(Saved data entries)

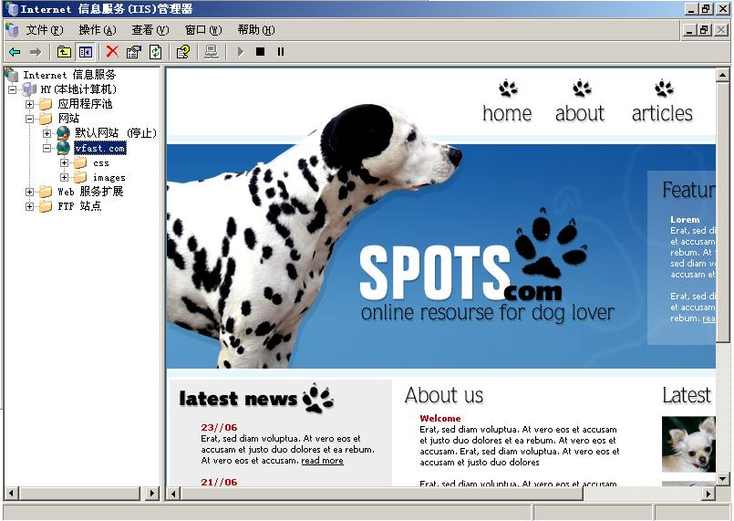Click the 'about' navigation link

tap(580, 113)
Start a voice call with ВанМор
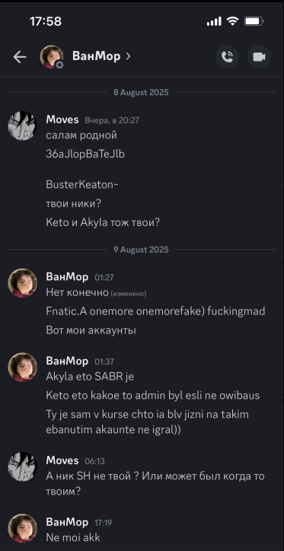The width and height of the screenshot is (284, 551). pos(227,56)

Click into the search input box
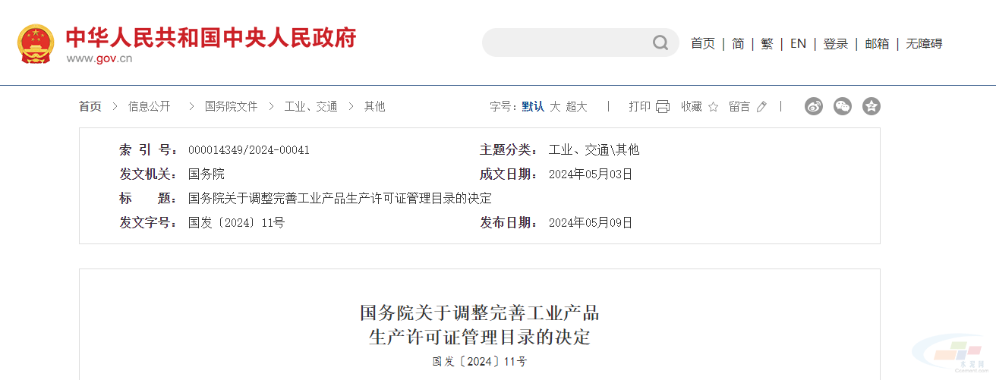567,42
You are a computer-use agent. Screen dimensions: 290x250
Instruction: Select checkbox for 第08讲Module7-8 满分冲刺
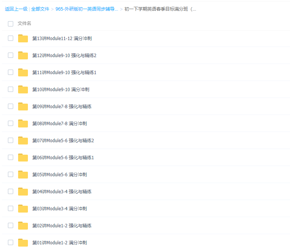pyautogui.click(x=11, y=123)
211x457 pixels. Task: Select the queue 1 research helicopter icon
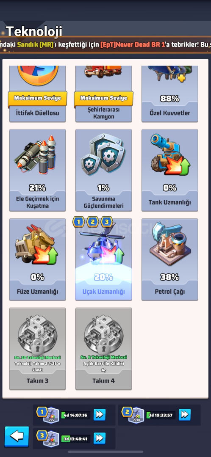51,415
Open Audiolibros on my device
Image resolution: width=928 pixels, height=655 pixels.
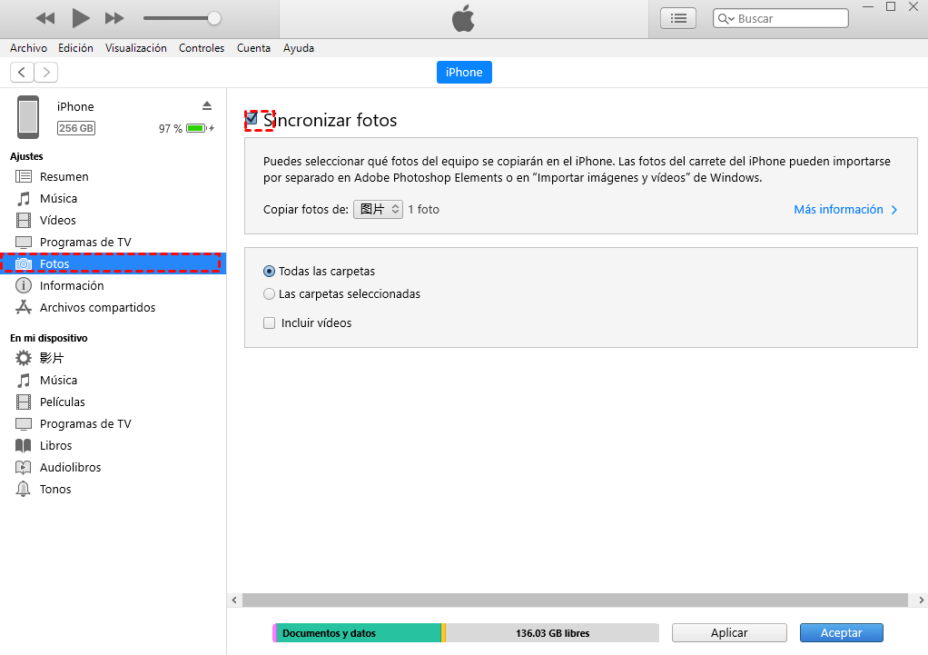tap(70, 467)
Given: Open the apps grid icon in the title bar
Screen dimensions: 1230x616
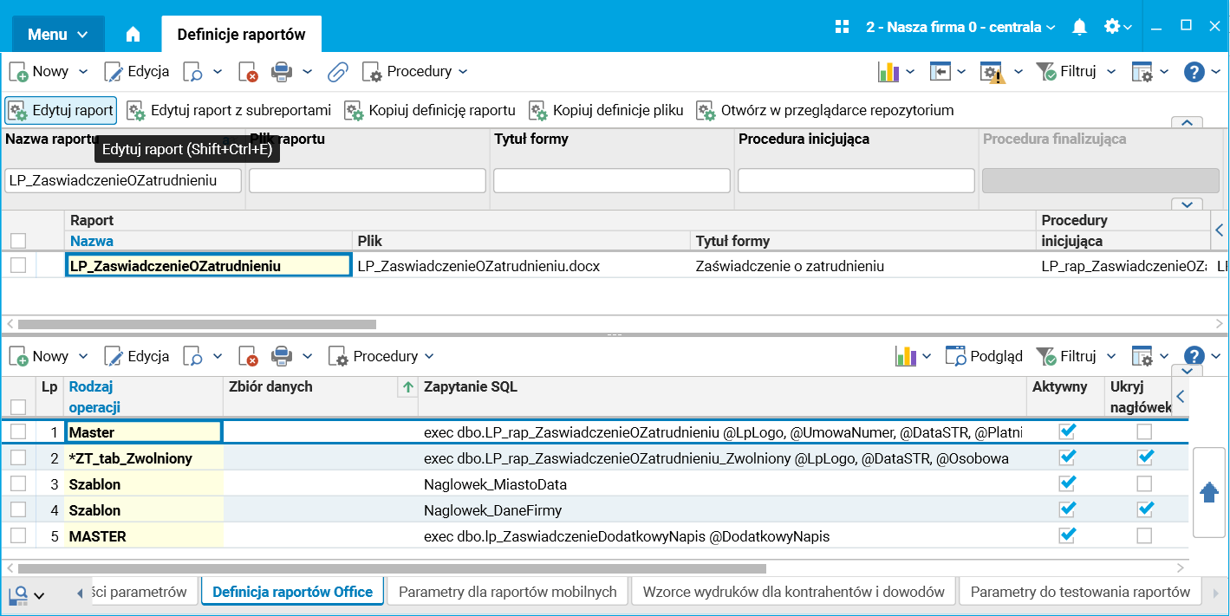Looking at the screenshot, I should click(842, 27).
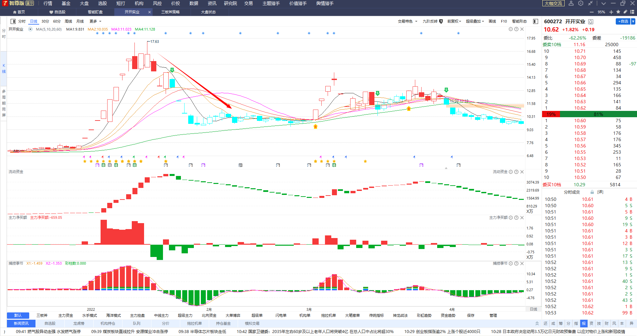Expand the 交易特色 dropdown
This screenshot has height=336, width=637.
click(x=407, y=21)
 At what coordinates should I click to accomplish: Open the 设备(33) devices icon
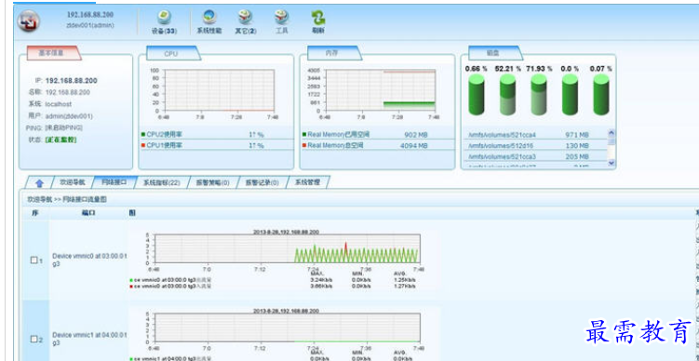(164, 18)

- ABOUT THIS TASK
The lines to copy begin at the one containing "Instruction: Select checkbox" and end at the last line of the records. Set down exactly those lines and no others, both ends included, and omit all pictures.

- THE ANSWER
Instruction: Select checkbox for 第08讲Module7-8 满分冲刺
pyautogui.click(x=11, y=123)
211x457 pixels. Task: Select the queue 1 research helicopter icon
51,415
Open Audiolibros on my device
Image resolution: width=928 pixels, height=655 pixels.
tap(70, 467)
Given: Open the apps grid icon in the title bar
Screen dimensions: 1230x616
Looking at the screenshot, I should click(842, 27).
Expand the 交易特色 dropdown
This screenshot has height=336, width=637.
click(x=407, y=21)
 At what coordinates should I click to accomplish: Open the 设备(33) devices icon
(164, 18)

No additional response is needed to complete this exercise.